Lorsque Mona Ozouf affirme que le mouvement des gilets jaunes n’est pas un mouvement révolutionnaire, ce n’est pas la révolution qu’elle empêche (qui se fera toujours sans elle), mais le politique qu’elle oblitère.

Le destin contre la liberté libérale

Le destin contre la liberté libérale

Résultat de recherche d'images pour "le destin"

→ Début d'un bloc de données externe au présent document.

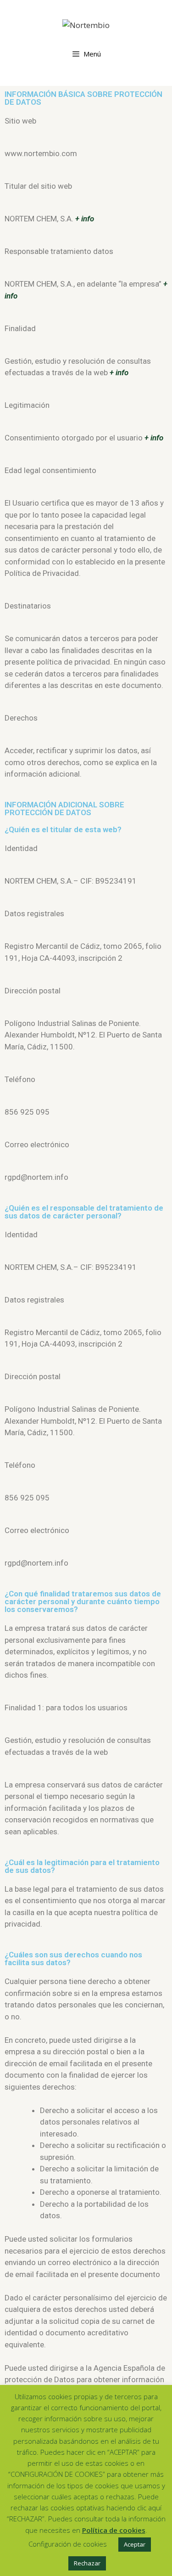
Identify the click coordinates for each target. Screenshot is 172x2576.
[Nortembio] (86, 24)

(la vérité est sans patronyme)

  • L’action révolutionnaire n’est pas seulement la révolte mais un travail de déplacement à l’intérieur des dispositifs d’un certain ordre. Le mot d’ordre de cet ordre : la liberté.  C’est bien la liberté, libérale nous insistons, qui assure le lien entre le parasitisme mondain et l’exploitation des économies de subsistance uberisées – le mot désigne aujourd’hui une idéologie fonctionnelle à haut coefficient de rentabilité. La liberté libérale, ce nouveau Dieu profane, cette idole du vide, prête à accueillir tous les corps, tous les esprits, toutes les têtes pensantes et tous les culs du progressisme régressif. A condition d’en être, il va de soi.

 

  • Combien de fois ne nous sommes-nous pas demandés, à propos d’institutions que nous connaissons bien et qu’il s’agirait de rendre « plus libres »  : mais de quoi parlent ces déments ? Comme si la parole censée désigner l’institué ne servait plus désormais qu’à cela : ne surtout rien dire. Le déplacement idéologique fondamental, celui que permettent les innombrables diversions de la liberté, consiste à évider la liberté de toute dimension politique. La liberté, un fait de nature pour les ordo-libéraux de la trique et de la com, une donnée première, un fait irrécusable que risquent d’entraver les défenseurs de la cause du peuple. « On ne revient pas sur une liberté », clamait Raphaël Enthoven au congrès des conventions de la droite et sur les plateaux télévisés de l’écho en meutes d’insignifiance sans adversité réelle. Quel beau programme autistique.

 

  • Fonction syncrétique, cette notion est particulièrement prisée par les intellectuels de diversion, toujours très en vue lorsqu’il s’agit de dénier à la réalité toute réalité. Ce triomphe du modèle libertaire, aujourd’hui soutenu par des milices « pro choix », prêtent à faire le coup de poing dans des universités pour empêcher la conflictualité politique, est une véritable machine de guerre contre le politique justement, contre tout ce qui permet aux citoyens de se penser dans un destin commun et de l’affronter. Notion essentielle – le destin – car inscrite dans le principe de réalité et le sérieux du procès de travail. Si le destin n’est pas la fatalité, il s’éprouve dans la confrontation avec un ensemble de nécessités sociales, historiques, culturelles. Il est lutte. Professeur de philosophie en 2019, ce n’est pas être libre de penser (formule totalement creuse et publicitaire, bonne pour les troubadours de la fraude fiscale) mais affronter le destin collectif d’une éviction de la pensée, d’une marginalisation de sa discipline. C’est cela le destin : le non-choix de notre situation sociale, historique, culturelle.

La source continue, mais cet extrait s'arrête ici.